The SCAF also has a new challenger in Morsi. The amended constitutional declaration has trimmed his powers for the duration of the remaining interim period, however long that may prove to be; but he will convert the legitimacy conferred by his office into political advantage during the coming struggle to determine the shape of the new constitution. Once this is ratified –no matter what balance of powers it establishes between the presidency and parliament – Morsi can reasonably expect to work with parliament to consolidate meaningful civilian authority. This is unlikely to change much even if new parliamentary elections are held and the Muslim Brotherhood’s representation is reduced, since many of those who supported Morsi’s rival in the presidential election, former Prime Minister Ahmad Shafiq, do not seek restoration of the old regime and may support democratic reforms in future. 
 
Nor can the SCAF delay ratification of a new constitution or the election of a new parliament – if this is decreed – indefinitely.

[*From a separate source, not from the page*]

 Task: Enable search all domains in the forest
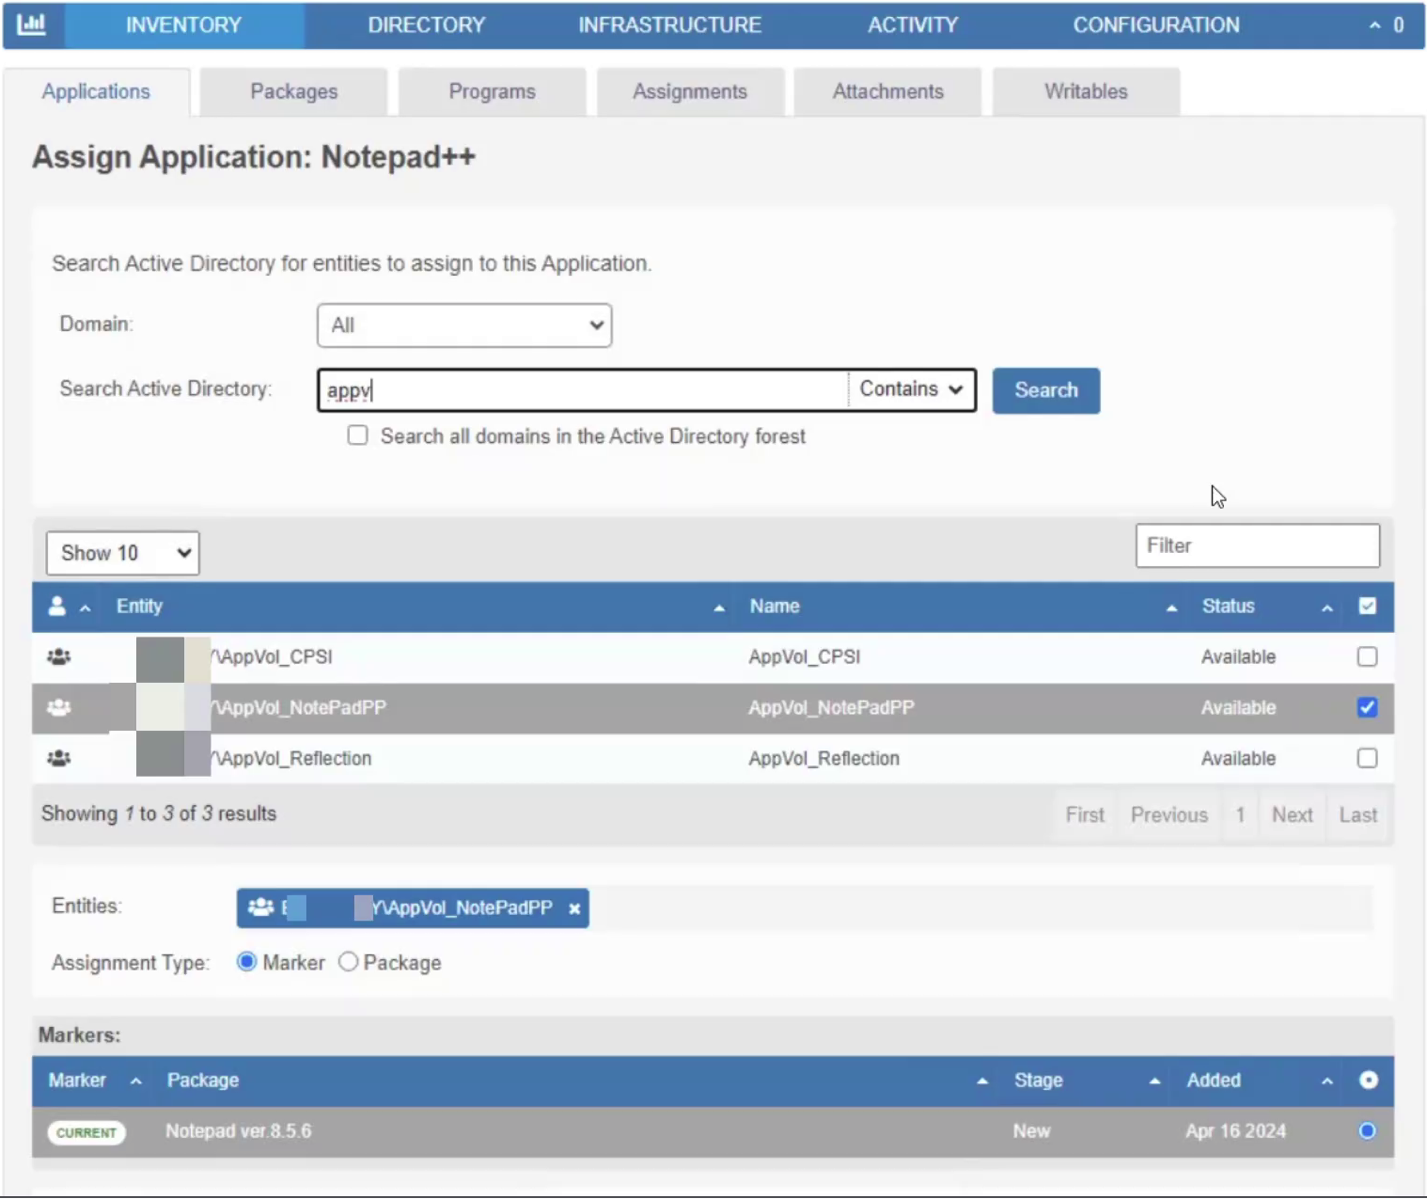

The prerogatives and exceptions it seeks to enshrine in the new constitution place it above any civilian authority, but it is also keen to relinquish its direct role in governing and to substitute sweeping military rule for more subtle military custodianship of the Egyptian state. To achieve this it will have to balance the residual sovereign powers it claims with the need to make substantive concessions to those pursuing meaningful civilian rule. While Egypt’s democratic transition is by no means guaranteed to deepen, the election results have created a space that Morsi and other political parties and players must seek to capitalize on.